Why are line integrals not always path independent?

Consider the vector field $\mathbf{F}=(y,-x)$. Is it the gradient field of some potential function? Note that if $C$ is a circle centered at the origin of radius $R>0$ counterclockwise oriented, then $$\int_{C}{\mathbf{F}\cdot\textrm{ d}\mathbf{r}}=\int_0^{2\pi} R^2(\sin^2(t)+\cos^2(t))\,dt=2\pi R^2\not=0.$$ So $\mathbf{F}$ is not a conservative field.

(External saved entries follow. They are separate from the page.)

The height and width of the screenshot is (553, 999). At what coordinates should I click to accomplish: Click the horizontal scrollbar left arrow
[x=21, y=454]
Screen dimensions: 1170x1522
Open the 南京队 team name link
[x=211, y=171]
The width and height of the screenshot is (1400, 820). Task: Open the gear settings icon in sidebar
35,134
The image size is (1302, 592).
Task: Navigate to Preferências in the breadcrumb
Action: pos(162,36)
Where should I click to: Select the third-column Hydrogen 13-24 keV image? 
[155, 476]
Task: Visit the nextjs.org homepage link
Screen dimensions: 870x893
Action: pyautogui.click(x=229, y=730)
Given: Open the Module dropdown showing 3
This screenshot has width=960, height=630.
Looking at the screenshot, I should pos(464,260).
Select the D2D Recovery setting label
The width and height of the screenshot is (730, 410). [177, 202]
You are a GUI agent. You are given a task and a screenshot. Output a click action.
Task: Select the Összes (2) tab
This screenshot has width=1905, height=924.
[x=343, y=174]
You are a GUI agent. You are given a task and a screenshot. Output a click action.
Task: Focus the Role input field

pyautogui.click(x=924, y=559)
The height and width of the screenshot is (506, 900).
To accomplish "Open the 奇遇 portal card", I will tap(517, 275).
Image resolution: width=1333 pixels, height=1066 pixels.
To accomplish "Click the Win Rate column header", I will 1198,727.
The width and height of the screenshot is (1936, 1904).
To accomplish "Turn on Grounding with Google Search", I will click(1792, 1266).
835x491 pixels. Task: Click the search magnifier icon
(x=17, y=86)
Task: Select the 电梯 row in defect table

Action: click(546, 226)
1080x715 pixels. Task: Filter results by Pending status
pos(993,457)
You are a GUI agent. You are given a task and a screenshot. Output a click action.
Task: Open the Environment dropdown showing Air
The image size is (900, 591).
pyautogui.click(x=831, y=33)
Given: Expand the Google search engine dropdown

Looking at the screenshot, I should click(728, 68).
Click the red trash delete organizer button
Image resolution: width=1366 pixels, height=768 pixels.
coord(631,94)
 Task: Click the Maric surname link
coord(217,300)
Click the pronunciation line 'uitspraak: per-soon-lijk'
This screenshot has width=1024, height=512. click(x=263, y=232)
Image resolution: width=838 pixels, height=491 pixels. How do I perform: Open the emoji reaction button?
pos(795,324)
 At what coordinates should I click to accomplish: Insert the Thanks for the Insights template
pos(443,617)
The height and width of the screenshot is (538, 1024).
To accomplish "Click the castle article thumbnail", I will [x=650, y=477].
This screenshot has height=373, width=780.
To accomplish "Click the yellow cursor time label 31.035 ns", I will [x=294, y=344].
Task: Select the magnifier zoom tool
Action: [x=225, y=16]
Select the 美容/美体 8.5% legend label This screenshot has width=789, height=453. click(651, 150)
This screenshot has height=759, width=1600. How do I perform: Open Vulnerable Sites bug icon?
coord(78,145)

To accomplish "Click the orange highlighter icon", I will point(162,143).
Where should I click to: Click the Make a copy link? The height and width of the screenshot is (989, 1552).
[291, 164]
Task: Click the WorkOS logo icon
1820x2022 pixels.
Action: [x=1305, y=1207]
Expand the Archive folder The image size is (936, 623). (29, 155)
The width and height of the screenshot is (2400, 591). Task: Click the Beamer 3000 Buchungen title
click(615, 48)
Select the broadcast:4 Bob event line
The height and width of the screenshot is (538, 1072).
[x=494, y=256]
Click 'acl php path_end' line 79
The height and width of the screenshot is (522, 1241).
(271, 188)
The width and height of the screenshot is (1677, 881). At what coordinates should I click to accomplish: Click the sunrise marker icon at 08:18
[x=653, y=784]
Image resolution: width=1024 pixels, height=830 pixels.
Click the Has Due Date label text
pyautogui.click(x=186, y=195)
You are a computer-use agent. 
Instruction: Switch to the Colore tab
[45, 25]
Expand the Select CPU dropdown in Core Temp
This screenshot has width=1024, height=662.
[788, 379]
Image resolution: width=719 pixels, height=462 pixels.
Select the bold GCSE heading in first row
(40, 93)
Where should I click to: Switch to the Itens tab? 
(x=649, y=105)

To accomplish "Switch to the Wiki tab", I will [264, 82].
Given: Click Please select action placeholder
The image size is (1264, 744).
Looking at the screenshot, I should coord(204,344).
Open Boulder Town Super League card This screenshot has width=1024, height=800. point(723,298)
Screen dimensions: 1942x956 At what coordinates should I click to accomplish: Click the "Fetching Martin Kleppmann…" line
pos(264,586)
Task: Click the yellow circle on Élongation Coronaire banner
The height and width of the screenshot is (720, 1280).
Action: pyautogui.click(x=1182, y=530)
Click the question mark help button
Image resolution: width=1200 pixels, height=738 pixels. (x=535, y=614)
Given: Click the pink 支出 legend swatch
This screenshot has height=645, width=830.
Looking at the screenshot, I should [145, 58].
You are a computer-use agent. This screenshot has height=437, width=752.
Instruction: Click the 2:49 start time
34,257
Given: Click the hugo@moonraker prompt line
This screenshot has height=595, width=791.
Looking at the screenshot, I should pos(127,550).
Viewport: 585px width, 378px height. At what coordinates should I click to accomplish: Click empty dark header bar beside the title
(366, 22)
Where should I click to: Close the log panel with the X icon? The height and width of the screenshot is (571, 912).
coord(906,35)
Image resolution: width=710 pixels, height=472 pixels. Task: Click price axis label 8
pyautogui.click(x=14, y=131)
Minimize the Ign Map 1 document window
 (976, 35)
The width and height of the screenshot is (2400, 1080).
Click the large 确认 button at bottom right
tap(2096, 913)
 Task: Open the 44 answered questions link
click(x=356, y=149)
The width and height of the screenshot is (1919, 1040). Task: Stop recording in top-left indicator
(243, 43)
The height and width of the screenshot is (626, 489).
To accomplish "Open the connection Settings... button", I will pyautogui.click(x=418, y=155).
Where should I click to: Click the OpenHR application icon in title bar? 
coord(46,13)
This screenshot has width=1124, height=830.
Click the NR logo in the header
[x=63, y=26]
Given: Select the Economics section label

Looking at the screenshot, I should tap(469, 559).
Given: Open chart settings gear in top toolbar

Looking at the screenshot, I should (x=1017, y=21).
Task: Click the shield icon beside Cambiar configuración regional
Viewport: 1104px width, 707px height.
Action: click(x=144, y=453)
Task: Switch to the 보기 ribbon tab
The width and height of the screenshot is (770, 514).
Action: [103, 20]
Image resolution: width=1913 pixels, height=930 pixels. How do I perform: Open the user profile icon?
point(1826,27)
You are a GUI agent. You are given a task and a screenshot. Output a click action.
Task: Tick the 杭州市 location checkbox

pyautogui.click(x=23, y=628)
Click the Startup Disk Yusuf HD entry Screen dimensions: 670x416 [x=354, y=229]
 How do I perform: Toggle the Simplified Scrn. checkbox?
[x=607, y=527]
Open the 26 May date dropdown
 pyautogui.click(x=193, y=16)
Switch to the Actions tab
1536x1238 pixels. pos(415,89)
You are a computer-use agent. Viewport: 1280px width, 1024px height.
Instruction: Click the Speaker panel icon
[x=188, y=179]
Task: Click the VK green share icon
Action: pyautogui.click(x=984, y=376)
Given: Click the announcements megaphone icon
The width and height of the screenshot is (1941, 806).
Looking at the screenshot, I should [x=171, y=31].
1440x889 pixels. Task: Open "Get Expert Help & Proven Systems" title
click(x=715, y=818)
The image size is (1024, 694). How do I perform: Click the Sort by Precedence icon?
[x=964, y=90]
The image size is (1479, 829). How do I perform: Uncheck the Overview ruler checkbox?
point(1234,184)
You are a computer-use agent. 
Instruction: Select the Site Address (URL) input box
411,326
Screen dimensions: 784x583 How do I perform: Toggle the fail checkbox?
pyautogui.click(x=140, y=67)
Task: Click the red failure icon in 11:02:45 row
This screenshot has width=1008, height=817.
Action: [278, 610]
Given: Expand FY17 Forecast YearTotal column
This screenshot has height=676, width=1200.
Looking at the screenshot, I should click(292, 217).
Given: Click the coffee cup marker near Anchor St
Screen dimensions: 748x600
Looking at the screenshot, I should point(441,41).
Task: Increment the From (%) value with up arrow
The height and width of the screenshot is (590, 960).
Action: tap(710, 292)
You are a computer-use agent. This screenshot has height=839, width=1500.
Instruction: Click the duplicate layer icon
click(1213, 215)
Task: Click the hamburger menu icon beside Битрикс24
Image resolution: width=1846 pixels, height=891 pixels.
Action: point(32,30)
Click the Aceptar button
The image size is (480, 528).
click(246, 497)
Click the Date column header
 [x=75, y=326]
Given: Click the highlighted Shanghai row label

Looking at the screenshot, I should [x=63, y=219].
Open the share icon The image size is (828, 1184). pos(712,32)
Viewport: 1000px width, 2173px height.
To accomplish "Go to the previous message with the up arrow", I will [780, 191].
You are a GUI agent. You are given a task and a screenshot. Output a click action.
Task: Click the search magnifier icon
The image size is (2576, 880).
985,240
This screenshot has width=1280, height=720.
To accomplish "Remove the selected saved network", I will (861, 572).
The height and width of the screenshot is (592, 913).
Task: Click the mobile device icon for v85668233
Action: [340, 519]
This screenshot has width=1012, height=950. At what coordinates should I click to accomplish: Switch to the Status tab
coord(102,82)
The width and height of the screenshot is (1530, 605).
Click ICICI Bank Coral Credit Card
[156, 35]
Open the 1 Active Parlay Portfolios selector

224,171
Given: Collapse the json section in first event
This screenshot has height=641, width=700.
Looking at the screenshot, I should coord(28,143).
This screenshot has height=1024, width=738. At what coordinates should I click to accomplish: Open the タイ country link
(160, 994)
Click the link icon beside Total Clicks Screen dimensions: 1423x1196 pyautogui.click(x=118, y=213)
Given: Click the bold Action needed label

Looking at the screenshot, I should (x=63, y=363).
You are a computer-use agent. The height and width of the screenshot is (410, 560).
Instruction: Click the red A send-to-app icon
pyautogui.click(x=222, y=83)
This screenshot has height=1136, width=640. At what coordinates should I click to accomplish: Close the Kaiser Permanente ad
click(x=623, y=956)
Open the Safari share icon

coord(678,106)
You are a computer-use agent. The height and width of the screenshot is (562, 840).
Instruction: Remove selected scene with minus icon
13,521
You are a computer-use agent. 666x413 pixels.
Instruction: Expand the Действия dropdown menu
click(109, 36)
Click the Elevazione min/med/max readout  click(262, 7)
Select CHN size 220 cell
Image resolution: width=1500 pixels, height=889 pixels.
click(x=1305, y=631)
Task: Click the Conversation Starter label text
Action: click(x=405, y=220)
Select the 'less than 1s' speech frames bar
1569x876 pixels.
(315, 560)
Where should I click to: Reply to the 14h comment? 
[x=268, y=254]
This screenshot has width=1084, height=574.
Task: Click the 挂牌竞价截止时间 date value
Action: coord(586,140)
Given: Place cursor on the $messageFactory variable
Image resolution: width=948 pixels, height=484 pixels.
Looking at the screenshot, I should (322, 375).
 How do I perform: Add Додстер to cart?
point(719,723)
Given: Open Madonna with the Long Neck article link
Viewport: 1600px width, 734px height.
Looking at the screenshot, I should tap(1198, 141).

If you stop and think about what these integrals mean, this is obviously false (no need to come up with some clever explicit example!). For instance, consider two paths $C_1$ and $C_2$ with the same endpoints but which stay away from each other outside the endpoints (say, $C_1$ might be the top half of a circle and $C_2$ the bottom half). Suppose we have a vector field $\mathbf{F}$ for which it happens to be true that $$\int_{C_1}{\mathbf{F}\cdot\textrm{ d}\mathbf{r}}=\int_{C_2}{\mathbf{F}\cdot\textrm{ d}\mathbf{r}}.$$ Now take $\mathbf{F}$ and modify it on a small open ball in the middle of $C_1$ but leave it alone everywhere else (if you want $\mathbf{F}$ to remain smooth you can do this with a bump function). This will change the integral on the left (unless by some big coincidence the modification you made ended up cancelling out in the integral) but won't change the integral on the right, so the modified version of $\mathbf{F}$ will have different integrals along $C_1$ and $C_2$.